This work addresses the difference that reservoir temperature has on geochemical reactions in carbonate reservoirs by comparing data from two offshore fields and identifying the rock/brine and brine/brine reactions that will affect scale management.
Two seawater-flooded chalk fields located near each other were selected as candidates for comparison. The temperature of one field is 130°C, whereas for the other field, it is 90°C. Produced-water samples (a total of 6,800) from these two fields were analyzed, and the compositional trends were plotted to identify the deviation from conservative (nonreacting) behavior. The compositional trends were then grouped to identify if there were common features between wells. This analysis was complemented by 1D reactive-transport modeling to identify the reactions that would be consistent with the observed trends.
Two groups of wells were identified within each reservoir on the basis of the produced-brine compositional behavior. Each well group exhibits a distinct ion-trend behavior, especially with respect to barium, calcium, strontium, and magnesium concentrations—because these are divalent cations that are abundant in the formation brines. The breakthrough of sulfate, a component primarily introduced during seawater flooding, varies very significantly between the two groups in each case. In one grouping, the sulfate is barely retarded, and it breaks through at seawater fractions lower than 10%. In the other grouping, however, sulfate does not break through until the seawater fraction in the produced brine exceeds 75%. This retardation of sulfate occurs most strongly in the hotter reservoir, and this might be attributed to the lower solubility of the calcium sulfate mineral anhydrite at a higher temperature. The retardation of sulfate then means that barium is produced at higher concentrations because barite precipitation in the reservoir is thus restricted, caused by sulfate being the limiting ion. However, some sulfate stripping does occur in the cooler reservoir, despite the higher solubility of anhydrite. Furthermore, in all cases, magnesium is retarded, with some groupings exhibiting the complete stripping of magnesium from the injected seawater.

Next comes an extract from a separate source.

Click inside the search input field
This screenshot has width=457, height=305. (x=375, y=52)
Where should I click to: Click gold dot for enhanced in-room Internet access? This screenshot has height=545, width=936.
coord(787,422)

The magnesium-stripping behavior is reproduced in the reactive-transport models when calcium- and magnesium-replacement reactions are allowed. This phenomenon has been observed elsewhere in coreflood experiments, and it also contributes to the sulfate stripping through the promotion of anhydrite precipitation within the rock. This process, which is beneficial in terms of reducing the scale risk, is more pronounced at higher temperatures. Therefore, higher-temperature chalk reservoirs might act as natural sulfate-reduction plants, reducing scaling, souring risks and, thus, operating costs of the fields.